Scars are sensitive areas. They do not hurt, yet they remind us of old wounds. God’s mercy is in those scars. In the scars of the risen Christ, the marks of the wounds in his hands and feet but also in his pierced heart, we find the true meaning of both sin as well as grace. His heart, and our own, are similar: both are wounded and risen. And as we contemplate the wounded heart of the Lord, we see our wounds reflected in His wounds.

But Christ’s heart is pure love and was wounded because Christ willed and chose to be so wounded. Our heart, is pure wound, but it can be healed when it allows itself to be loved.

Here is where the Holy Father gets practical:

The best practitioners of this kind of love, are those who know that they themselves are forgiven and healed and are sent to help others. We see this with addiction counselors: those who have overcome their own addiction are usually those who can best understand, help and challenge others. So too, the best confessors are usually themselves good penitents. Almost all the great saints were great sinners or, like Saint Therese or St. Augustine who knew that it was by sheer grace that they did not remain so.

Saint Gregory the Great by Unknown Roman artist, oil on canvas, 1620-1629

In his treatise, From The Moral Reflections on Job by Pope Saint Gregory the Great, he writes that the,

Holy Church has been called “the dawn.” While she helps to turn back the darkness of sins, she begins to shine with the light of a life pleasing to God. In his writings, St. Paul does not say, “the day is come” but rather, “the day is at hand.” Thus he argues that although the darkest night has passed, the day as yet is not come. We find ourselves in that “in-between” stage of the already and not yet.

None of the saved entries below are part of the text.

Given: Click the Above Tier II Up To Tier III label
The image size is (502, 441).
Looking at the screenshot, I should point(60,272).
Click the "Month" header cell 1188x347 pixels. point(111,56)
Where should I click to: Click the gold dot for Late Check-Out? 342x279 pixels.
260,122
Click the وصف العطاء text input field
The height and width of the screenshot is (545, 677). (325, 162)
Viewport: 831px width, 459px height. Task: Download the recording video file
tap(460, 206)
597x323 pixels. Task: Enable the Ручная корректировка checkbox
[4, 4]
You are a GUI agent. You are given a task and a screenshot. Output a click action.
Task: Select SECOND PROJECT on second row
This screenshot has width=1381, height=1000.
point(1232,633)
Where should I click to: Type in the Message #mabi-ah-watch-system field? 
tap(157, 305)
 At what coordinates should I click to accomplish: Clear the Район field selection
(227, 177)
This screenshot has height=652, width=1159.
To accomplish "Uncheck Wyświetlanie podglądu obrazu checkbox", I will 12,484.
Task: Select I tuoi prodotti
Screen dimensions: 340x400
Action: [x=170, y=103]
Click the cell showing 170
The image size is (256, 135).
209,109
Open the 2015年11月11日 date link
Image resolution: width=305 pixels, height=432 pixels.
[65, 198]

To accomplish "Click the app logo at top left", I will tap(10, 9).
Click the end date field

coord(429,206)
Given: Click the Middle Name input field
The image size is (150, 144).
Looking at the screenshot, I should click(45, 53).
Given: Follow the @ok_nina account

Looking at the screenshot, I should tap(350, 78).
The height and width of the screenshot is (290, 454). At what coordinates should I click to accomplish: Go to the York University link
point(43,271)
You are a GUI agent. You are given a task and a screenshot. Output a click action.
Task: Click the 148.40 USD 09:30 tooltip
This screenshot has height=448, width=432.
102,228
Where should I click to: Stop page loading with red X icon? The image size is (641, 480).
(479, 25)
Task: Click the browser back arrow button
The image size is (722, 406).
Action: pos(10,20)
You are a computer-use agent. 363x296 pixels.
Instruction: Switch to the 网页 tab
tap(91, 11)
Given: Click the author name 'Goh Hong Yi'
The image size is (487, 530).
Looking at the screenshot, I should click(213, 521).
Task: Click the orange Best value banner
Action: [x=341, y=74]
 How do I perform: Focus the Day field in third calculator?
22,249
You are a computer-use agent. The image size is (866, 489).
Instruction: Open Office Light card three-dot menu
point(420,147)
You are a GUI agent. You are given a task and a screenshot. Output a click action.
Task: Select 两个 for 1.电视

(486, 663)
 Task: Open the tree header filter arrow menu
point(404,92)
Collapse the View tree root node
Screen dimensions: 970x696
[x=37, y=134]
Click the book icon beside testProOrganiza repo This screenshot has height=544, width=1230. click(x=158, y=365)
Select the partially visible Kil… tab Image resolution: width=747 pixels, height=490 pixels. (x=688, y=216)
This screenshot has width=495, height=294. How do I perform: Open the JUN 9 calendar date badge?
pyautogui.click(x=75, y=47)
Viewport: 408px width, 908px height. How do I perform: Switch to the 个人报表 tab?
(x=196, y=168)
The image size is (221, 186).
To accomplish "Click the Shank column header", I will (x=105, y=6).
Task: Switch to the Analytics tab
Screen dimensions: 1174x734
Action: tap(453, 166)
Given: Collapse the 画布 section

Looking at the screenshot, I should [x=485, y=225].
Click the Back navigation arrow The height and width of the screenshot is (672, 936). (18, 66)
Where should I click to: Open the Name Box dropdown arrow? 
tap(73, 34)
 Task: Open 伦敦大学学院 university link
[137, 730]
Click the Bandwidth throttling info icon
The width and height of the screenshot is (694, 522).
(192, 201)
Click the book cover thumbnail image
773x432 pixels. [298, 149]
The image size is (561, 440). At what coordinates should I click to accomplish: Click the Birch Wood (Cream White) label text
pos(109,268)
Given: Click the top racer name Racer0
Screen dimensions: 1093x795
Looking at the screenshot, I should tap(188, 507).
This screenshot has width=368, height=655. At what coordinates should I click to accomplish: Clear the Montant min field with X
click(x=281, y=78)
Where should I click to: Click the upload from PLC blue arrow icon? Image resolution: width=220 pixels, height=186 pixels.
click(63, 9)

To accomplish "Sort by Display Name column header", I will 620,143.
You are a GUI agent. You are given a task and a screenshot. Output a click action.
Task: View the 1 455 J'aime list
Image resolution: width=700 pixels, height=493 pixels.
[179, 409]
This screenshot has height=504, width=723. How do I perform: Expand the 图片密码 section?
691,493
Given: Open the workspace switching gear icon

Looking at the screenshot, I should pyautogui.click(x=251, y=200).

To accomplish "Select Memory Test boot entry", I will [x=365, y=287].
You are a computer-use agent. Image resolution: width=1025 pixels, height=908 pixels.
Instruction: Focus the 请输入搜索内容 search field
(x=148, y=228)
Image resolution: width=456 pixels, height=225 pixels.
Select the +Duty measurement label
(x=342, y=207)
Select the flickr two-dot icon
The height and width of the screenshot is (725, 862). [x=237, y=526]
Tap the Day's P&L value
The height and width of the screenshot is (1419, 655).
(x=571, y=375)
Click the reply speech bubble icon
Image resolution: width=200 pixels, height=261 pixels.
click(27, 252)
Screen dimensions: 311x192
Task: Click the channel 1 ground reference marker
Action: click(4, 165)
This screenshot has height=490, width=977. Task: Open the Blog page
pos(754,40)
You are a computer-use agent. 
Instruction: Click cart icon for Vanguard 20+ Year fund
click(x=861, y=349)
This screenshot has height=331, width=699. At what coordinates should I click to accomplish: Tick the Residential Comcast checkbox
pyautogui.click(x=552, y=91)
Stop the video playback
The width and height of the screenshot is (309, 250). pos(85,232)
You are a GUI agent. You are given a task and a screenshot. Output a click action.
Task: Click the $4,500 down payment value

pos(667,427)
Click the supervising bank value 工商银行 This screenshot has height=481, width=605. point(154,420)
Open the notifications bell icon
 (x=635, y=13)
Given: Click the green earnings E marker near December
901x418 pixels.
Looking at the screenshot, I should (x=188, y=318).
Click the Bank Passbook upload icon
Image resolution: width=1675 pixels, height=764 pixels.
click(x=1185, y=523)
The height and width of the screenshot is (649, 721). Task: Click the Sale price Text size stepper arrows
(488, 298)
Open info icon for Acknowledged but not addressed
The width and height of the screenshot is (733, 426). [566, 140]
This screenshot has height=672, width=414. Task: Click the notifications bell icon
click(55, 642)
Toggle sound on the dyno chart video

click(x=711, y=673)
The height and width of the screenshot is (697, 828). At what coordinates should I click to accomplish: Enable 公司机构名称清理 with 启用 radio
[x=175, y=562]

We see answers of these questions and echoes of “already and not yet” in the Bible and in the liturgical prayers of the Catholic Church:

  • Psalm 57 – “A Morning Prayer In Affliction” - Have mercy on me, God, have mercy, for in you my soul has taken refuge. In the shadow of your wings I take refuge until the storms of destruction pass by.
  • Amos 4:13 – “He formed the mountains, and created the wind. He made the darkness, but he also made the dawn as well.”
  • Intercessions – “The Lord Jesus Christ has given us the light of another day. In return we thank you and we cry out: Lord, bless us and bring us closer to you.
  • A Concluding Prayer from Mass – “All-powerful and ever-living God, at morning, noon, and evening we pray: cast out from our hearts the darkness of sin and bring us to the light of your truth.”

 

So, in closing, here are three questions to ask ourselves:

  1. Are you in a dark place now? Is God calling you, perhaps not into the full sunlight of recovery where the issues are totally resolved - but perhaps into the dawn of simply getting to the next step?
  2. Who are the members of your “dawn patrol?” Who are the people whom God has sent into your life to carry you from darkness into a lighter place and then accompany you further?
  3. Is God possibly calling you to be a “dawn” person for someone else?